• _PROBLEM STATEMENT_:
Give again, exactly as written, each line of the material below starting at the line that contains "Screen dimensions: 711x449" and ending at the line that contains "Given: Switch to". Both ends count, and no other line does.

• _DATA SUPPLIED_:

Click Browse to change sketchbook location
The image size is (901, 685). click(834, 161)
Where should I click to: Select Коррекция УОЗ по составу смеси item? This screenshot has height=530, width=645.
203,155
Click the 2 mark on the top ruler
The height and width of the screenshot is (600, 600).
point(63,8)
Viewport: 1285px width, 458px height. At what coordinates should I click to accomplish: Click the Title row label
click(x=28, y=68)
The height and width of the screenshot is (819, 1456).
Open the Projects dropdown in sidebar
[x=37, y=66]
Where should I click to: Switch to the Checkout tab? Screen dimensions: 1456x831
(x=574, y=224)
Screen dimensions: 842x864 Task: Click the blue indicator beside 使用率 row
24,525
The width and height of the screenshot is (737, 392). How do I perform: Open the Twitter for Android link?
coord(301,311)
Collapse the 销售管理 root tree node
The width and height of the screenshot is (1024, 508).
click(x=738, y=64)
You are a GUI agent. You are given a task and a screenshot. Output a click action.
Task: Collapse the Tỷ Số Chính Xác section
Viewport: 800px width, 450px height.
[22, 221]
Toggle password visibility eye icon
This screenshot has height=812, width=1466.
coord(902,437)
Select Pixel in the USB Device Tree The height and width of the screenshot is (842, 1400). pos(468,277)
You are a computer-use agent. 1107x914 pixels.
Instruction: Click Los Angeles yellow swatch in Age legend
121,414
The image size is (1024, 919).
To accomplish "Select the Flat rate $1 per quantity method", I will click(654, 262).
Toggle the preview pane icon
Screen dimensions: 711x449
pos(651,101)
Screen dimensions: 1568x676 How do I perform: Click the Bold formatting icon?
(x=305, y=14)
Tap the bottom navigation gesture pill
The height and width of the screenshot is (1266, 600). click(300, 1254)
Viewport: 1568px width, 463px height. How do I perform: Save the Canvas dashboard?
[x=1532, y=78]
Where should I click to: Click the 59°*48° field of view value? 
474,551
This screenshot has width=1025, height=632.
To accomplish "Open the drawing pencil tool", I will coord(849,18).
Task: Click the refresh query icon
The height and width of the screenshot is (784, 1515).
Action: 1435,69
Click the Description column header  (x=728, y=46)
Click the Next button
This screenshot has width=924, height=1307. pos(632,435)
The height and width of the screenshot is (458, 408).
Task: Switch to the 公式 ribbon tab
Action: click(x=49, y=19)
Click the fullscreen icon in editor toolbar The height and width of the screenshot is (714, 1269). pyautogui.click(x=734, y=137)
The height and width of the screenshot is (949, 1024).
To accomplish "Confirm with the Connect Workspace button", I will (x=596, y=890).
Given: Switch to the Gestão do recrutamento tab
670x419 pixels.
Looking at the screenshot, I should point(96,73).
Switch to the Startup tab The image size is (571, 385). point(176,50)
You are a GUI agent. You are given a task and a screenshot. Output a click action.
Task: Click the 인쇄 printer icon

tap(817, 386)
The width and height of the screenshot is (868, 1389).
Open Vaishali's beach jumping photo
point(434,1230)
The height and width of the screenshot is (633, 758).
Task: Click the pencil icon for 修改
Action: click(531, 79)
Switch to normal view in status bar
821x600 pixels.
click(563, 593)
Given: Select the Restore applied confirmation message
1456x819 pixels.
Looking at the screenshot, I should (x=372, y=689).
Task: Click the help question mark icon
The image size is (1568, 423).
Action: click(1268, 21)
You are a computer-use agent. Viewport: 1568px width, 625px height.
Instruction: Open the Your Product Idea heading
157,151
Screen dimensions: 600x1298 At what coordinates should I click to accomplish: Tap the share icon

• _OUTPUT BELOW_:
Screen dimensions: 711x449
pos(651,101)
Screen dimensions: 1568x676 How do I perform: Click the Bold formatting icon?
(x=305, y=14)
Tap the bottom navigation gesture pill
The height and width of the screenshot is (1266, 600). click(300, 1254)
Viewport: 1568px width, 463px height. How do I perform: Save the Canvas dashboard?
[x=1532, y=78]
Where should I click to: Click the 59°*48° field of view value? 
474,551
This screenshot has width=1025, height=632.
To accomplish "Open the drawing pencil tool", I will coord(849,18).
Task: Click the refresh query icon
The height and width of the screenshot is (784, 1515).
Action: 1435,69
Click the Description column header  (x=728, y=46)
Click the Next button
This screenshot has width=924, height=1307. pos(632,435)
The height and width of the screenshot is (458, 408).
Task: Switch to the 公式 ribbon tab
Action: click(x=49, y=19)
Click the fullscreen icon in editor toolbar The height and width of the screenshot is (714, 1269). pyautogui.click(x=734, y=137)
The height and width of the screenshot is (949, 1024).
To accomplish "Confirm with the Connect Workspace button", I will (x=596, y=890).
Given: Switch to the Gestão do recrutamento tab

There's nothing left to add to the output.